Pourtant les stéréotypes sont clairement là, l’ado au seuil de l’âge adulte qui part en ville pour trouver son identité, les femmes du terroir, entières dans leurs propos, qui sont les premières à adopter les petits gays de la ville qui viennent s’unir à leurs efforts pour mieux lutter contre l’autorité de Thatcher… Cette main tendue de la communauté GAY à leurs ennemis rednecks, n’était pas gagnée d’avance, surtout que, parmi les lieux-communs, forcément, le cliché de la conservatrice coincée a la peau dure…
Les Américains réticents à distribuer le film en salle
Alors que le groupe Manic Street Preachers a offert l’un des plus beaux hommages musicaux à la lutte des Gallois avec le sublime album Rewind the film, en 2013, Pride est un nouveau tribu pop et populaire aux heures les plus dures de l’histoire de cette région de Grande-Bretagne. Véritable pain béni par les “queens et les queers” du dancefloor des années 80, distribué en 2014 dans le contexte de la disparition totale des mines de charbon en raison de la lutte contre le réchauffement climatique, la comédie n’a pas eu le succès consensuel de The Full Monty et a même été boycottée aux USA, car trop gay-friendly. Sur ce territoire, la poilade a été réservée à trois villes clé (New York, San Francisco et Los Angeles), ce qui explique des recettes locales restreintes à 1 446 000$.

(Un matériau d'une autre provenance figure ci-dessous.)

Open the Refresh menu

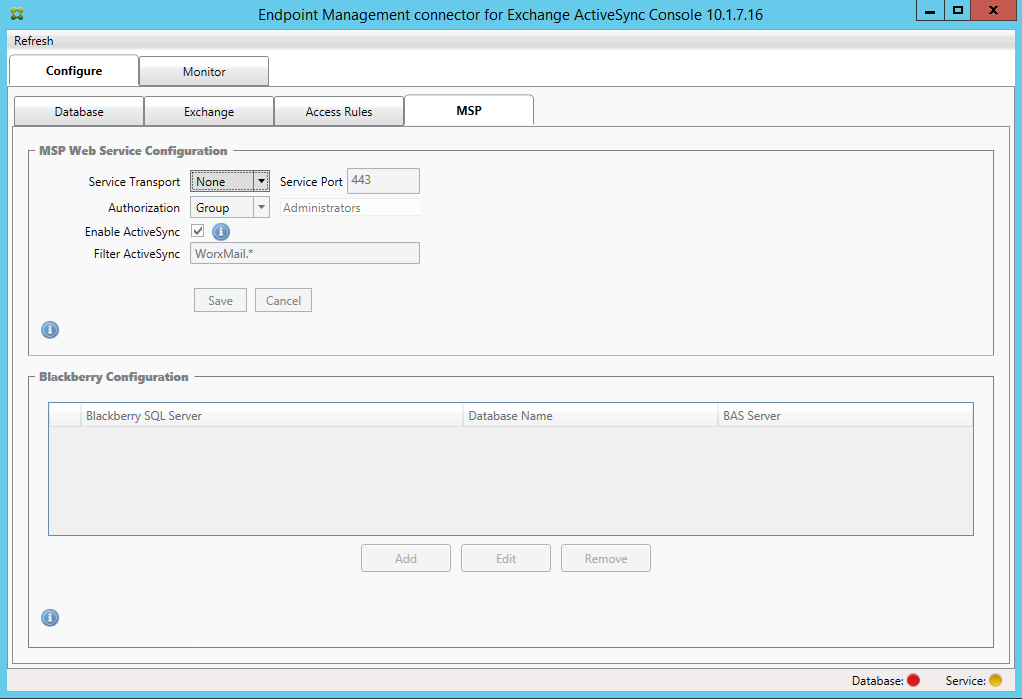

Le peu d’intérêt du grand public pour la culture gay au cinéma
En Europe, les Britanniques, forcément touchés dans leur chair, feront un succès honorable au film, avec 6M$ de recettes. Ils sont suivis des cousins Australiens (4 600 000$), des Italiens (1 546 000$), et des Espagnols (1 041 000$).
En France, Pathé, société productrice et distributrice dans l’Hexagone, n’en obtiendra pas le succès espéré avec 780 000$, soit 230 000 spectateurs. La comédie fière de ses convictions n’ira pas plus loin que 69 000 spectateurs dans 200 salles lors de sa semaine inaugurale, démontrant le peu d’appétence du grand public français pour les films ancrés dans la culture homosexuelle. La chute à 36 000 entrées en seconde semaine (-47%) et 25 000 entrées lors du 3e tour (-30%), démontrera les limites de ce type de divertissement lgbt.
Malgré tout, Pride voyagera longtemps au cœur de la France pour trouver 50 000 spectateurs après sa 7e semaine d’exploitation, lors de séances spéciales, de projections scolaires, fort d’un bouche-à-oreille plutôt favorable.
La comédie de la rentrée 2014 est, une décennie après, une leçon d’histoire pop et romancée qui permet de replacer la crise sociale post-Brexit dans un récit des conservatismes dont il faut bien l’humour d’un casting en folie pour en supporter les aspérités.